PROMPT >>
Please find every line in the records below that contains the word "agent", and copy it.
◇ ◇ ◇ ◇ ◇
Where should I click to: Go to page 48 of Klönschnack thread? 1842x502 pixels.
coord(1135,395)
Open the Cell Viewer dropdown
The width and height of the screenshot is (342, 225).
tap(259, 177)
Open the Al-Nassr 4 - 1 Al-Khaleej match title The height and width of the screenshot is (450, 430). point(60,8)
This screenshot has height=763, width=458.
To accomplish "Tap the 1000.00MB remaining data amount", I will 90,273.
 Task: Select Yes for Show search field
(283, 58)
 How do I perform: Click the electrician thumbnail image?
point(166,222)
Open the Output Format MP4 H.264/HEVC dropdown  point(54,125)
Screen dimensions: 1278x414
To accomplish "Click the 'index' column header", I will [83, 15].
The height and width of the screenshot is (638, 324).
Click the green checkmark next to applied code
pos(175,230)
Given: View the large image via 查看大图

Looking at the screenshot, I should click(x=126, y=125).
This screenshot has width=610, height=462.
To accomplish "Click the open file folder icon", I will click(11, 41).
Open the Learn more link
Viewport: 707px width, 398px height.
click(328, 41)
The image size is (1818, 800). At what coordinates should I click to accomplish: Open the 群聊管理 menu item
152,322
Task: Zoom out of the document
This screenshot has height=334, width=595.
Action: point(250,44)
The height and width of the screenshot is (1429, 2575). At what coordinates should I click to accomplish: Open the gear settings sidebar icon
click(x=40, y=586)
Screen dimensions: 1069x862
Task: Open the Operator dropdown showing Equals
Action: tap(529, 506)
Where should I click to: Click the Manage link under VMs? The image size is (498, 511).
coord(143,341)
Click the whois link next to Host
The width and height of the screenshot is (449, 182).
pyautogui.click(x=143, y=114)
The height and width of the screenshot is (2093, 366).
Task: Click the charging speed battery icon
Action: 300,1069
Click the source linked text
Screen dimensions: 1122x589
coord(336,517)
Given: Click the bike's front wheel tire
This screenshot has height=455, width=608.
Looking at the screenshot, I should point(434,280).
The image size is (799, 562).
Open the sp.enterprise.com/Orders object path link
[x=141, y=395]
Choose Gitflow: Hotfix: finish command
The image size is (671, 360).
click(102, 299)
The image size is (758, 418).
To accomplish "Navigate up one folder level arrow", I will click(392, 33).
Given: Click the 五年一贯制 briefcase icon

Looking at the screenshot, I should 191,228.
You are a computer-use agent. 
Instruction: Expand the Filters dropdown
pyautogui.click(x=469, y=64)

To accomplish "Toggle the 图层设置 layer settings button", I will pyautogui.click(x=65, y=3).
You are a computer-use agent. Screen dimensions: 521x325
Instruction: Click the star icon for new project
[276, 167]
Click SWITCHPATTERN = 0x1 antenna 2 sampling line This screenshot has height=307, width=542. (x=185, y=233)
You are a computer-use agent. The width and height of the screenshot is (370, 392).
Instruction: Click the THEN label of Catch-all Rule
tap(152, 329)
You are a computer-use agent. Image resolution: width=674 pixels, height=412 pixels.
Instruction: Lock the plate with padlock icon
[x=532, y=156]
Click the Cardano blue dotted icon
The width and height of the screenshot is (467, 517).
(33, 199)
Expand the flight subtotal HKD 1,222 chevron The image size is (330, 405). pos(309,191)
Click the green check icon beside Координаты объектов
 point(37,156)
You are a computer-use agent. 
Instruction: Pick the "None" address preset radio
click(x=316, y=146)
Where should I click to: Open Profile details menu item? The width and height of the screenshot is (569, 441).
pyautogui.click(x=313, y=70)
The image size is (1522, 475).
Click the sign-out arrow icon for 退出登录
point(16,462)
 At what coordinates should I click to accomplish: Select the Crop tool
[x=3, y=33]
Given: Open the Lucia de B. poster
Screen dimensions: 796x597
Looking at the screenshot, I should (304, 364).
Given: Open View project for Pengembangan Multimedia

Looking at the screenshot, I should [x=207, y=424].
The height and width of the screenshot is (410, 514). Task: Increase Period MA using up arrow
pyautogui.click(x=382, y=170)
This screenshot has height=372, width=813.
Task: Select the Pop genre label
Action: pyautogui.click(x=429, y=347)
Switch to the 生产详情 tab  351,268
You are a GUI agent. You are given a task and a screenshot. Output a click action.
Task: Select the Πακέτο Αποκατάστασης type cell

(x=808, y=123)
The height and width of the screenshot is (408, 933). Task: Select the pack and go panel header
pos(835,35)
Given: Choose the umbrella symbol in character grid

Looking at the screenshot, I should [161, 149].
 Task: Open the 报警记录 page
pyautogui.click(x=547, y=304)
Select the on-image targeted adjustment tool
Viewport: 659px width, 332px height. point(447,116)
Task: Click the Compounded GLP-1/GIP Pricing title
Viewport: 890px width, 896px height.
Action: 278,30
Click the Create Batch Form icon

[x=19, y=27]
◇ ◇ ◇ ◇ ◇
EXERCISE SOLUTION >>
You are a computer-use agent. 
You are a computer-use agent. Screen dimensions: 521x325
You are a computer-use agent. The width and height of the screenshot is (370, 392).
You are a computer-use agent. Image resolution: width=674 pixels, height=412 pixels.
You are a computer-use agent. 
You are a GUI agent. You are given a task and a screenshot. Output a click action.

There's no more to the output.